> Consigne 1:
Renvoyez le passage de l'extrait sur la biodiversité en ville qui va de « Actuellement conseillère régionale » jusqu'à « dans son programme. » inclus.
> Consigne 2:
Dressez la liste de toutes les personnes nommées dans l'extrait sur la biodiversité en ville.

> Extrait de page:
+++++
Actuellement conseillère régionale d’Ile-de-France et présidente de l’Union sociale pour l’habitat (USH), Emmanuelle Cosse a expliqué la dimension servicielle de la bonne gestion de l’eau et des espaces verts pour les citoyens.
Car, si la préservation de la biodiversité est souvent vue uniquement sous forme de coût sans véritable retour sur investissements par les acteurs du secteur immobilier, cette dernière est en réalité très utile pour les usagers et peut représenter un atout attractif. L’ancienne secrétaire nationale du parti Europe Écologie Les Verts s’est d’ailleurs dite ravie que le SIMI ait compris cet aspect et mis en avant la biodiversité dans son programme.
“La biodiversité est effectivement aiguilleur de l’attractivité de la ville de demain”, a déclaré fièrement Olivia Coni Lacoste, directrice RSE de Bouygues immobilier et présidente du CIBI. Cette association, créée il y a un peu plus de dix ans, milite pour réintroduire la nature en ville en s’appuyant sur les expertises scientifiques d’hydrologues et de pédologues.
“L’exemple du Campus Evergreen du Crédit agricole à Montrouge, qui est le plus grand espace vert de sa ville, ça fait la différence et on a envie d’y travailler”, a-t-elle ajouté en illustrant son propos.
“La biodiversité crée de la désirabilité dans le logement. C’est le moyen de trouver un dénominateur commun et de travailler avec les locataires, c’est un moteur de transformation de la ville”, a confirmé Mathieu Tamaillon, directeur développement durable de Groupama Immobilier. Le groupe prend cet enjeu au sérieux, car il est le premier assureur du monde agricole et le deuxième propriétaire privé de forêt en France.
+++++
> Données fournies:
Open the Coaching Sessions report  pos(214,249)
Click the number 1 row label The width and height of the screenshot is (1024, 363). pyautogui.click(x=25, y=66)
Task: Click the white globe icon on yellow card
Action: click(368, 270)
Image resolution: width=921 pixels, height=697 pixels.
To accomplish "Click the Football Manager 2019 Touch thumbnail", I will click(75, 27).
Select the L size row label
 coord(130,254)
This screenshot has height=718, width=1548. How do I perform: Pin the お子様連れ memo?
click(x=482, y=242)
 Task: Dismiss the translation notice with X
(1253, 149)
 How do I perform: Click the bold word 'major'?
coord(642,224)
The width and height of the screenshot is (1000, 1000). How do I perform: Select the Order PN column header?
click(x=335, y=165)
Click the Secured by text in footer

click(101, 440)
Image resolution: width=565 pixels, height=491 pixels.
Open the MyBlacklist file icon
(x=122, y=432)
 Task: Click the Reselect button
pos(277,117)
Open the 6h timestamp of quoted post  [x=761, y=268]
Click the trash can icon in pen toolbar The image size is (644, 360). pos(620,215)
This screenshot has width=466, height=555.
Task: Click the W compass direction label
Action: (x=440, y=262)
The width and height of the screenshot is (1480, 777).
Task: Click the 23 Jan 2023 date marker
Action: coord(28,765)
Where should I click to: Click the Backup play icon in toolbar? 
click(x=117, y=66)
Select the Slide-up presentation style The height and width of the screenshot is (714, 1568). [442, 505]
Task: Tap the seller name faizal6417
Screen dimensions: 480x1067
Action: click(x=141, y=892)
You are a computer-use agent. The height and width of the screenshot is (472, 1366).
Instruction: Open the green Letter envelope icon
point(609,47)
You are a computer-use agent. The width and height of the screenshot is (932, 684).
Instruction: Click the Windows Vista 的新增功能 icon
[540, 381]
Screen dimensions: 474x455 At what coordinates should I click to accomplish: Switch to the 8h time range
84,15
+++++
> Réponse rédigée 1:
Actuellement conseillère régionale d’Ile-de-France et présidente de l’Union sociale pour l’habitat (USH), Emmanuelle Cosse a expliqué la dimension servicielle de la bonne gestion de l’eau et des espaces verts pour les citoyens.
Car, si la préservation de la biodiversité est souvent vue uniquement sous forme de coût sans véritable retour sur investissements par les acteurs du secteur immobilier, cette dernière est en réalité très utile pour les usagers et peut représenter un atout attractif. L’ancienne secrétaire nationale du parti Europe Écologie Les Verts s’est d’ailleurs dite ravie que le SIMI ait compris cet aspect et mis en avant la biodiversité dans son programme.

> Réponse rédigée 2:
Emmanuelle Cosse
Olivia Coni Lacoste
Mathieu Tamaillon